Salta al contenuto principale


Hey #Linux friends out there - I could use some opinions / input on something I’ve been brooding over for a few days!

I have a small Intel N100 based server running various services / automations at my parent’s house. The box has a double-NIC running as a transparent bridge with some filtering and other network management applied.

Both NICs are identical Realtek on-board chips (10ec:8168 / sub: 10ec:0123) normally running on the in-tree #r8169 driver on kernel 6.12.6:

r8169 0000:01:00.0 eth0: RTL8168h/8111h, XX:XX:XX:XX:XX:XX, XID 541, IRQ 142
r8169 0000:01:00.0 eth0: jumbo features [frames: 9194 bytes, tx checksumming: ko]

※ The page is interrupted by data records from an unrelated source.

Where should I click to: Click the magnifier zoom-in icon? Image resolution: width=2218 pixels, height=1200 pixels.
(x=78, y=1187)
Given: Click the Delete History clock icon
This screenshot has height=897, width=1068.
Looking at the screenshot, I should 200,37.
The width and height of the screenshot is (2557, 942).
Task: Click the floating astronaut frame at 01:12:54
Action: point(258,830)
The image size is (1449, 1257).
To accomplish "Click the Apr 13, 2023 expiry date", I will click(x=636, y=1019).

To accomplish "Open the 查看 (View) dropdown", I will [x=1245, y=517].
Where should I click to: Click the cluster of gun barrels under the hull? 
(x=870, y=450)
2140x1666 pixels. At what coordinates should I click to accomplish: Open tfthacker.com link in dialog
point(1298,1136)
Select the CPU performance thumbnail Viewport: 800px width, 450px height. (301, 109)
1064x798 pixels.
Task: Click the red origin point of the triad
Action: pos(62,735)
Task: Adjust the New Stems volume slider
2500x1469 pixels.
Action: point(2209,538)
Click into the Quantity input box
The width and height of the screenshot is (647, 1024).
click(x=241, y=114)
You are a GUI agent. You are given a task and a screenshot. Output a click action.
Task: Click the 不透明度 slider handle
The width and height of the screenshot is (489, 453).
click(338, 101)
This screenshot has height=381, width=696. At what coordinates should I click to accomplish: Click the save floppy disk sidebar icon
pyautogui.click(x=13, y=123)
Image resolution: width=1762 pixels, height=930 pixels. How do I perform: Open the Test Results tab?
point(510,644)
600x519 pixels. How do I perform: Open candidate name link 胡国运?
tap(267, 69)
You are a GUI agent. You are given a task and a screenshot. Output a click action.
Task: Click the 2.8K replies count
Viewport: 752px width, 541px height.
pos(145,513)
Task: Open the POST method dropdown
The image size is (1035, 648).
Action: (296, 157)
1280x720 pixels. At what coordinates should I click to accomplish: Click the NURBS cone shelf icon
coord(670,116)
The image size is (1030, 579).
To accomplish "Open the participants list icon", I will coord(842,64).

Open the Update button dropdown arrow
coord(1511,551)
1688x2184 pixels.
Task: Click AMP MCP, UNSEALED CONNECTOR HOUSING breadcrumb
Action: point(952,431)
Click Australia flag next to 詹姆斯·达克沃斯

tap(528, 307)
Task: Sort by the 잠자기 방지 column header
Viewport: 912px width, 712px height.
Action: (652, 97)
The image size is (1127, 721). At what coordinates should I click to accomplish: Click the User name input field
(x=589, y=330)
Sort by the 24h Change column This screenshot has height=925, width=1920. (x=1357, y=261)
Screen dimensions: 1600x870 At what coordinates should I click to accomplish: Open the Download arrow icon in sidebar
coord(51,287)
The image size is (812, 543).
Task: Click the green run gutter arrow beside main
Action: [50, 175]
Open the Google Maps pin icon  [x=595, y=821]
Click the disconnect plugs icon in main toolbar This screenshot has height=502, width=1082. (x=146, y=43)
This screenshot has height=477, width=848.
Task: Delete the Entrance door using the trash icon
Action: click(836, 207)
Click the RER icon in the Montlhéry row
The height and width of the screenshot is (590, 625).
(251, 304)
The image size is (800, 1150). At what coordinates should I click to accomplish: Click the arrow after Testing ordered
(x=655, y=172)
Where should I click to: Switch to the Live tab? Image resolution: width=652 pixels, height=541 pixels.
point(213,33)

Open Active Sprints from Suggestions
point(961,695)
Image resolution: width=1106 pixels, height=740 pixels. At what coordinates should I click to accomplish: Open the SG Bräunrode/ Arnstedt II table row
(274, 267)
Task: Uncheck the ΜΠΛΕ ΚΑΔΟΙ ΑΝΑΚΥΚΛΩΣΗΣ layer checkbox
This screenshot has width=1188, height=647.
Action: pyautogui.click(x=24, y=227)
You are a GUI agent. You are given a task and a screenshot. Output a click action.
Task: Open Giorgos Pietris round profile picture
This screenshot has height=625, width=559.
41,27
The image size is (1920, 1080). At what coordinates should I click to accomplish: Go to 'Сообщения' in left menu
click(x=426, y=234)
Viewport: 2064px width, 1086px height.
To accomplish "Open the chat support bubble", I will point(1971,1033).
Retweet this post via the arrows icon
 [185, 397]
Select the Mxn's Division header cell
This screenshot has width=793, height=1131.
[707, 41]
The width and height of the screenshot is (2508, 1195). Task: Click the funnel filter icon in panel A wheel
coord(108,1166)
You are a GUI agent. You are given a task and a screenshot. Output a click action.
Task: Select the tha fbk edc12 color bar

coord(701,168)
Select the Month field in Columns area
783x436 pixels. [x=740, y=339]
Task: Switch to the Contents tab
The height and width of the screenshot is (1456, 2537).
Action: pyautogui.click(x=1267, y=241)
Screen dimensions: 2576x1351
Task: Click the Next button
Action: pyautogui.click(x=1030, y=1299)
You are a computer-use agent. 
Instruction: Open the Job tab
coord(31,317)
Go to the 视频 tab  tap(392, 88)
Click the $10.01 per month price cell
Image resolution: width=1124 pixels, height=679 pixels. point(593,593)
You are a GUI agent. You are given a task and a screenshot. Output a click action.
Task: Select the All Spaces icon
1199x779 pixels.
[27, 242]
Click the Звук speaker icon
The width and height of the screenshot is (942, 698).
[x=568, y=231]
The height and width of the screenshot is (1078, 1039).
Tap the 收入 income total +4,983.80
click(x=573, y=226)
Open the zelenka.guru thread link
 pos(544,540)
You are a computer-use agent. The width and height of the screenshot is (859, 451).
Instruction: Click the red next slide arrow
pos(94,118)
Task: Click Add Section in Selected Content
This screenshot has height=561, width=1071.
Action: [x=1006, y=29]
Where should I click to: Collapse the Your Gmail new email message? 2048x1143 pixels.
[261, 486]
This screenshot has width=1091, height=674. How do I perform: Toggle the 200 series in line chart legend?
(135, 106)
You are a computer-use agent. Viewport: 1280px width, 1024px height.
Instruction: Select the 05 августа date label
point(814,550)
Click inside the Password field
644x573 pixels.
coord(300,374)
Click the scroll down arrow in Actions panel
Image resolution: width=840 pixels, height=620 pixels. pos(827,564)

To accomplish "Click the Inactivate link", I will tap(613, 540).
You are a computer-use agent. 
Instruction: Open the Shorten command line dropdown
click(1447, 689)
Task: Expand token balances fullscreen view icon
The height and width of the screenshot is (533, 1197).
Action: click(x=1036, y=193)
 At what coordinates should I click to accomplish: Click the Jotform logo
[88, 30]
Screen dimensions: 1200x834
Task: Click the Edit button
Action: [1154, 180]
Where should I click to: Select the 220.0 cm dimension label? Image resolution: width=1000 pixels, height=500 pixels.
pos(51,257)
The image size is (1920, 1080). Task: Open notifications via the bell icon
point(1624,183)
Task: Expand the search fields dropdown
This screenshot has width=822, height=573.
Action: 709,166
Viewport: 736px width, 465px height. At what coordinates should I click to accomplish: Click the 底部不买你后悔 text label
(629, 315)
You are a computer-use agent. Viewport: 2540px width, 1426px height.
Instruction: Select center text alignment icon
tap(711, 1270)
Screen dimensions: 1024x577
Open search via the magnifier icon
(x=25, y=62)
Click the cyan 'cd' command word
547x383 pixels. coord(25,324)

r8169 0000:03:00.0 eth1: jumbo features [frames: 9194 bytes, tx checksumming: ko8169 0000:03:00.0 eth1: jumbo features [frames: 9194 bytes, tx checksumming: ko]


One of them (eth1 / enp3s0) is regularly tossing me these errors:

r8169 0000:03:00.0 enp3s0: rtl_txcfg_empty_cond == 0 (loop: 42, delay: 100).
r8169 0000:03:00.0 enp3s0: rtl_rxtx_empty_cond == 0 (loop: 42, delay: 100).
r8169 0000:03:00.0 enp3s0: NETDEV WATCHDOG: CPU: 2: transmit queue 0 timed out 5317 ms


As far as I can tell, when this happens half of the bridge silently stops working. I can reach the PC from “my side" which is connected to a router on eth0 / enp1s0 but devices on “the other side” are unreachable until I reboot.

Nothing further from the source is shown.